Kathleen Alcalá's most recent book is a republication of Spirits of the Ordinary: A Tale of Casas Grandes by Raven Chronicles Press (see book giveaway!) The Deepest Roots: Finding Food and Community on a Pacific Northwest Island, is now in paper from University of Washington Press. Combining memoir, historical records, and a blueprint for sustainability, Alcalá explores our relationship with food at the local level, delving into our common pasts and cultures to prepare for the future.
With degrees from Stanford, the University of Washington, and the University of New Orleans, Kathleen is also a graduate and one-time instructor of the Clarion West Science Fiction and Fantasy Workshop.
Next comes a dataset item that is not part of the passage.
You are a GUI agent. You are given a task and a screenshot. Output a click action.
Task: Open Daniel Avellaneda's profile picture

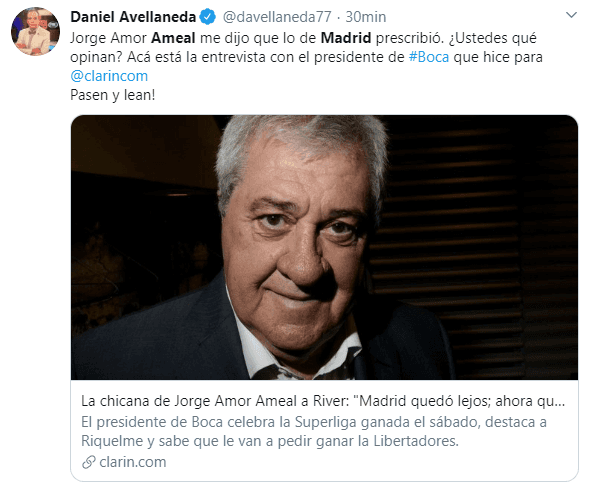pyautogui.click(x=35, y=31)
Kathleen Alcalá has received a Western States Book Award, the Governors Writers Award and two Artist Trust Fellowships. She is a recent Whitely Fellow, a previous Hugo House Writer in Residence, and teaches at Hugo House and the Bainbridge Artisan Resource Network. Her sixth book, The Deepest Roots: Finding Food and Community on a Pacific Northwest Island, explores our relationship with geography, food, history, and ethnicity.
“Not one tale is like another, yet all together they form a beautiful whole, a world where one would like to stay forever.” Ursula K. Le Guin on Mrs. Vargas and the Dead Naturalist.
“Alcalá’s life work has been an ongoing act of translation… She has been building prismatic bridges not just between the Mexican and American cultures, but also across divides of gender, generation, religion, and ethnicity.” —Seattle Times
Very, very good. I enjoyed the movement from generation to generation and the descriptive language. I love the magical realism genre and this book does not disappoint. The last portion of the book, Shelly, was especially good and brought the reader into modern times and was simultaneously frightening, beautiful and poignant.
This book made me feel a little strange. It tries to make some kind of connection between the 3 main characters but it is difficult to completely feel that connection. And all 3 characters seem to feel so hopeless from disdain and discrimination. However, I feel it is all too exaggerated...I don't really know how to feel about it.
I loved the multigenerational aspects of this story but wish it dug deeper into the lives of the characters rather than only giving short anecdotes about their lives. I loved hearing about the indigenous people pushed out of Mexico and their experiences in the southern US where I am now living.
Alcala es una escritora evocativa; sus descripciones tienen mucha vida y calidez suave, y leer el libro es una manera interesante de aprender una parte de la historia del suroeste Norteamericano y el norte de Mexico. Pero la narracion brinca bastante, a lo mejor a veces a proposito y como una clase de realismo magico, pero parece a veces por falta de revision o redaccion. Puede ser que espanol no es mi lengua nativa, pero encontre la narracion disconnectada.
I loved the multigenerational aspect of this story, as well as the focus on women and what it means to be female in a male-dominated world. But I did not like that so many interesting topics were given only superficial coverage. There was so much more I wanted to know about the characters' lives, or about the traditions of women, or how it felt to have family and tradition ripped away by horrible circumstance. This book could have been a trilogy, with much more depth and detail.